A final consideration is your timeline for retirement. If you plan to retire 10 years or more into the future, your tax-deferred earnings may grow to a substantial amount. If your retirement horizon is closer, you should consider your tax bracket in retirement as a deciding factor.
Doing both
A very practical solution might be to “hedge your bets.” You will be permitted to contribute to both the conventional 401(k) and the Roth 401(k) in any combination. As long as your total salary deferrals do not exceed the maximum, you may pick and choose the type of account that works best for you.
In other words, you have three choices: 1, direct all your contributions to the conventional IRA; 2, direct all your contributions to a Roth 401(k); or 3, split your contributions between the two accounts.
Now that you have considered all the options, deciding what is best for you will ultimately depend on whether your employer decides to offer the Roth 401(k) option.
Some employers think it will increase the complexity and cost of administering
their plans. Others may think the option will not be understood or appreciated by their employees. The jury is still out. Although 14.3 million households already own a Roth IRA, employers don’t know how many employees would sign up for the Roth 401(k).
Employers know they will have to modify payroll systems and make changes to their retirement plans if they offer the Roth 401(k).
Hewitt Associates, an employee benefits consulting firm, surveyed 440 employers and found that only a third were “likely” or “very likely” to offer the Roth 401(k) when it becomes available in 2006.
Employers are willing to make these changes only if their employees value this addition to their retirement offerings. However, educating employees about the pros and cons of the Roth 401(k) option will be the necessary if the employer adds this element to their retirement plan.

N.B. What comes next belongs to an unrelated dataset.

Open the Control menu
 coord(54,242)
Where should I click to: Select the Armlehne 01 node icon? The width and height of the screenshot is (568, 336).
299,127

The Roth 401(k) option will most likely get off to a slow start. If it seems right for you, make your voice heard.
Talk to your employer and ask if the company is willing to make the option available in your plan. As the option becomes more popular, employers will become more comfortable adding this option to their existing plans.
Fletcher is senior manager in the Audit and Assurance Services Group at Indianapolis-based accounting firm Katz, Sapper & Miller. Views expressed here are the writer’s.